On ira tous au paradis
Davantage de subventions à la consommation, augmentation des budgets de l’éducation et de la santé, l’Istiqlal a-t-il les moyens de ses ambitions ? Oui, répond doctement son secrétaire général. Et il brandit tout de go un taux de croissance de… 8%. Le PJD, qui tablait en 2011 sur un taux de croissance de 7%, a dû, confronté aux réalités économiques, revoir ses ambitions à la baisse pour envisager une croissance oscillant entre 3 et 6%, au gré de la pluie. Mais Chabat n’a que faire de ce facteur de taille, car il croit détenir une recette magique : la bonne gouvernance. “C’est un mot que tout le monde emploie à tort et à travers, mais c’est un moyen qui permet de renflouer les caisses de l’État”. Comment ? “En améliorant les recettes douanières et la gestion du foncier”. Le tout sans revoir à la hausse le moindre impôt.

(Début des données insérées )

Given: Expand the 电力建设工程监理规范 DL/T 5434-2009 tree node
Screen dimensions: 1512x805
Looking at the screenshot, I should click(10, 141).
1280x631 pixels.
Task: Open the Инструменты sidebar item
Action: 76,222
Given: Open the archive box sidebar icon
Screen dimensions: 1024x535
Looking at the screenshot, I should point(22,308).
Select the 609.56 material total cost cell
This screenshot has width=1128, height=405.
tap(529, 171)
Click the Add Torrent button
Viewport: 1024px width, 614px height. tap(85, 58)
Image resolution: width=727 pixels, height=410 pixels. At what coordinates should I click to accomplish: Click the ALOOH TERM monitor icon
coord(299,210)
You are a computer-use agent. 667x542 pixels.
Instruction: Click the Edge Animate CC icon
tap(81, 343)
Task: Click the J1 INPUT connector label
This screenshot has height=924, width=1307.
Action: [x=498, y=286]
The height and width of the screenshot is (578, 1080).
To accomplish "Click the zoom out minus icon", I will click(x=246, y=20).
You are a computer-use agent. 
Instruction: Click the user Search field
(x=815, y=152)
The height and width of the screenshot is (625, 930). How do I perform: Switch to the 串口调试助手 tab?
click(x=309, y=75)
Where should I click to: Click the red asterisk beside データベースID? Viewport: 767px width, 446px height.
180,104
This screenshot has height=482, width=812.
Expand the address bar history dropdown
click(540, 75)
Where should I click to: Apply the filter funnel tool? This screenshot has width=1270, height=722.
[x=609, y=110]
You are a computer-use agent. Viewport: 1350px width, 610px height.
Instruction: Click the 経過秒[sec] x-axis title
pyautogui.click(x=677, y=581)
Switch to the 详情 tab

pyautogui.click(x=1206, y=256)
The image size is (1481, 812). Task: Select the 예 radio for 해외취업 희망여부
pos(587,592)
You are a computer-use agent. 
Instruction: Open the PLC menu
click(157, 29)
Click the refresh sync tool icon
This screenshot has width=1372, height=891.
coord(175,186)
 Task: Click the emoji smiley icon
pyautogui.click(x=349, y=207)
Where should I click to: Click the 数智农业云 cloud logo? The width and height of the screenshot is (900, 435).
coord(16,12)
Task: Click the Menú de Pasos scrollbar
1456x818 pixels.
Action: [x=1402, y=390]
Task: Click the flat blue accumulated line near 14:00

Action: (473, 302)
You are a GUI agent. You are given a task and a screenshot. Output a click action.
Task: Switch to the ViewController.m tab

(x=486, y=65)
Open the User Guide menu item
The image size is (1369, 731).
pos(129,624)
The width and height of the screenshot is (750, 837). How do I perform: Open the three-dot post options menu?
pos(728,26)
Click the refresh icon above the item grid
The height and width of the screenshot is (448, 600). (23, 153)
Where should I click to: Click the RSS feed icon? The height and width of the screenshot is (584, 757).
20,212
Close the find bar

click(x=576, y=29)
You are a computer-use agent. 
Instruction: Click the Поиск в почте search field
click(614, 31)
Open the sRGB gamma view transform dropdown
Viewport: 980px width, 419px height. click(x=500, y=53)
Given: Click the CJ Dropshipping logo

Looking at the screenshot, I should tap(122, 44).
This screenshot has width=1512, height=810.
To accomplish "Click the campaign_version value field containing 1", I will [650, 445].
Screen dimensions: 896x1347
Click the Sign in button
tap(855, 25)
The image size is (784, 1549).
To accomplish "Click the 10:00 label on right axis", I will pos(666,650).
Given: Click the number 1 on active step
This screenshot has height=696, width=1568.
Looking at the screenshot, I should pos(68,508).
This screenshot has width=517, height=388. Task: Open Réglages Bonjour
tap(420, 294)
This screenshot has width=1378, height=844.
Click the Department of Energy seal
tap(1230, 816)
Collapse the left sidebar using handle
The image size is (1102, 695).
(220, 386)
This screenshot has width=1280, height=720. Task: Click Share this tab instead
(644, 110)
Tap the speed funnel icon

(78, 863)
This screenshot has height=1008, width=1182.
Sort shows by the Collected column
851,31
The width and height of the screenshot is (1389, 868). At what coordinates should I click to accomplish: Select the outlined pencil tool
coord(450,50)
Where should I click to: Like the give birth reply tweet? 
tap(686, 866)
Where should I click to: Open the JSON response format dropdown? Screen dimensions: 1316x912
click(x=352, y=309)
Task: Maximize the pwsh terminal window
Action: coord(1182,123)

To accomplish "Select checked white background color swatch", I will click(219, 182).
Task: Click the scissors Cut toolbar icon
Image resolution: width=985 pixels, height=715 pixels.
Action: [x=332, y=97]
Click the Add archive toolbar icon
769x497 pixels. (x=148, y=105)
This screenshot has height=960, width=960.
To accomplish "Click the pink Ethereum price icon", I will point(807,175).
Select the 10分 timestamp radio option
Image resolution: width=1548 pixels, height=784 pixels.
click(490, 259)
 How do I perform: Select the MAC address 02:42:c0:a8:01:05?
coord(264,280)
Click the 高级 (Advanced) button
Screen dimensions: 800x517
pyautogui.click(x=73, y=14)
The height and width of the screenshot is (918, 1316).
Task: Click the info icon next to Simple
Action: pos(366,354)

Conservant un brin de “réalisme”, il n’entend tout de même pas mettre tous ses œufs dans le même panier, en misant aussi sur l’industrie. “C’est-à-dire tout ce qui peut s’exporter: les services à distance, comme les centres d’appels, l’automobile et l’aéronautique. Et les incitations fiscales habituelles seront maintenues.” Pour enrichir les caisses exsangues de l’État, l’ancien maire de la ville spirituelle donne encore cette proposition surprenante sur l’économie culturelle : “Nous avons suffisamment de complexes culturels qui n’attendent que d’être exploités. Ainsi, non seulement le ministère de la Culture ne les financera plus, mais ils généreront eux-mêmes de l’argent.” Voici une idée originale !
L’ami des femmes
Lorsqu’il s’agit des libertés individuelles, le complot n’est jamais loin. Hamid Chabat en est convaincu : “L’Istiqlal n’a rien contre les libertés individuelles tant qu’elles ne s’opposent pas aux libertés collectives. Mais il faut savoir aussi que l’Occident veut nous détourner de nos vrais problèmes (le logement, la santé, l’éducation, etc.) en introduisant, à travers des ONG, des valeurs à l’opposé des nôtres.” Les articles relatifs aux relations sexuelles, à la consommation d’alcool et à l’inobservance du ramadan devraient rester en vigueur, conseille le SG du parti de la balance. “Il est hors de question que l’Istiqlal les légalise, car ils sont contre nos principes.” Idem pour l’égalité dans l’héritage, une hérésie selon le patron de l’Istiqlal. “Le Coran a déjà tranché, je ne vois donc pas pourquoi il faut en discuter”, lance-t-il, non sans servir la vieille rengaine selon laquelle “l’islam est la première religion à avoir rendu sa dignité à la femme, et non pas les lois de l’Occident”. C’est pour les droits politiques de la femme, ajoute-t-il, qu’on devrait militer et le Maroc a fait du chemin. “Quant aux femmes au foyer, elles n’ont pas à se plaindre puisqu’elles tiennent les Finances et l’Intérieur à la maison”, lâche Hamid Chabat, faisant jaillir son rire habituel, fier de sa trouvaille.